Strange fact: as a kid, I had goldfish named Kris and Rita. I knew who Kris Kristofferson was, and I had some vague idea who Rita Coolidge was – mostly I knew there was an epic romance there. That more than anything prompted me to read Delta Lady: A Memoir by Rita Coolidge with Michael Walker.
What I liked about the way Coolidge tells her story is that it doesn’t seem gossipy. She talks about meeting music legends in a very matter-of-fact way. There’s a long list of famous names in this book: Eric Clapton, Leon Russell, Janis Joplin, Cher, Tina Turner, and so many more, but they are just Rita’s friends, people she knew back in the day.
I’ve struggled more than a little with this review. While I was interested in the story — how could you not be? — it lacked bite. There’s plenty of drama. There’s sex, drugs and rock and roll. She talks openly about physical abuse in her relationships. But she’s so nice. Even when she’s raking Eric Clapton over the coals for not crediting her on “Layla”, she’s nice about it. She talks about the break-up of her marriage to Kris Kristofferson, but there’s no fire in the words. I was interested in her story, but I wasn’t moved by it.

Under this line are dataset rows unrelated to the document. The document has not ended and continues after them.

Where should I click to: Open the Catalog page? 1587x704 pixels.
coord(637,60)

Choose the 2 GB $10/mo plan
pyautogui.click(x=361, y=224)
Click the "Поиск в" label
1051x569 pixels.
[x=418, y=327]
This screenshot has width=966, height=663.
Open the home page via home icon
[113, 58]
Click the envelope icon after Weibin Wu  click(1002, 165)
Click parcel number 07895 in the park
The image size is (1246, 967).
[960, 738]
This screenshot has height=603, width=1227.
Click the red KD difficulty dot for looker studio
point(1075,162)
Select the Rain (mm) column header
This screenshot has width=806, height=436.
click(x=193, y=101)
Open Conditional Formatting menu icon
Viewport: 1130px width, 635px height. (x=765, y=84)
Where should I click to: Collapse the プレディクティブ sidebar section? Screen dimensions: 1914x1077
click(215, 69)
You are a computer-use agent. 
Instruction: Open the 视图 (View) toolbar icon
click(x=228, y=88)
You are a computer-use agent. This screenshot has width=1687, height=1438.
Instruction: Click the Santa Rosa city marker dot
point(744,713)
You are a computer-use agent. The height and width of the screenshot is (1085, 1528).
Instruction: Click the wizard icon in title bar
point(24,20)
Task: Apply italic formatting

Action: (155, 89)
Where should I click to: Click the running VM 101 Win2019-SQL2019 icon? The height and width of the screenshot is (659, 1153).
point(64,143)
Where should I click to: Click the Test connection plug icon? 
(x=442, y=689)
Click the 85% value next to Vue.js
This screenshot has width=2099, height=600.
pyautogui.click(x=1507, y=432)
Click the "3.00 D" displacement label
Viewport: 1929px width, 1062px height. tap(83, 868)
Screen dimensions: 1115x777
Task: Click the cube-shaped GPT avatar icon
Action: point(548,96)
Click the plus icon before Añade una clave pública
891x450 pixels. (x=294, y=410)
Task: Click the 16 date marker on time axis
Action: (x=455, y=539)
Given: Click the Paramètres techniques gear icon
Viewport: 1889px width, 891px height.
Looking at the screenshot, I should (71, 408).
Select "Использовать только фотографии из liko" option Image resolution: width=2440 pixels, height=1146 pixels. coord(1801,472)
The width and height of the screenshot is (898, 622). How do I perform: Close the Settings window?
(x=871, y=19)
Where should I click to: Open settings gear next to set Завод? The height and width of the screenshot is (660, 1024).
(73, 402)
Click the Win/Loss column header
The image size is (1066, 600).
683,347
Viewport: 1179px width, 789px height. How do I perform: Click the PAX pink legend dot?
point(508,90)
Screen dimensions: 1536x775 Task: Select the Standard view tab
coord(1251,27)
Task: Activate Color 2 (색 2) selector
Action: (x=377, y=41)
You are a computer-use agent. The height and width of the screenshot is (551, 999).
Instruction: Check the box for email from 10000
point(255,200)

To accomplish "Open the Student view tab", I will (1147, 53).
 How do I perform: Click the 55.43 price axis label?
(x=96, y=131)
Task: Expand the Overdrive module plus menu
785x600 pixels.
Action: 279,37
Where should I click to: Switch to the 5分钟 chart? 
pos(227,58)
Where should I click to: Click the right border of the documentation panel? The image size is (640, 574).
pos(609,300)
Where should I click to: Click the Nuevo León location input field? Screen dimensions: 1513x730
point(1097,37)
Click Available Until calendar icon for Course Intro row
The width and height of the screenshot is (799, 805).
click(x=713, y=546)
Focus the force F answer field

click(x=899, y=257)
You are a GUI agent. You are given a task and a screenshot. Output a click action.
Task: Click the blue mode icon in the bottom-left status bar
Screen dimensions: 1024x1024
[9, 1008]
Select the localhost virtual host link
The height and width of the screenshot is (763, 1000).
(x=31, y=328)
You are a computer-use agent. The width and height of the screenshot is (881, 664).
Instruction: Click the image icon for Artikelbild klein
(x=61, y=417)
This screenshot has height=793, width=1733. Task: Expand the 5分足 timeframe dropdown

When I tried to explain that to some friends, one of them commented that it was fitting, really. Rita Coolidge made “nice” music. Not fiery, not ground-breaking. Nice. And that’s true, I think. I remember as I was reading, a passage where she talked about releasing her sixth album. I thought, “Six albums? I don’t think I can name six of her songs.”
The fact is, you don’t have to be a fan of her music to enjoy her book. There are great stories in Delta Lady: A Memoir about that era of rock music – her time with Graham Nash and Stephen Stills, the Mad Dogs and Englishmen tour, her long and troubled marriage – that make good reading. I just couldn’t help thinking that they might have made great reading if someone else had written them.
My copy of Delta Lady: A Memoir was an Advanced Reader Copy, provided free of charge.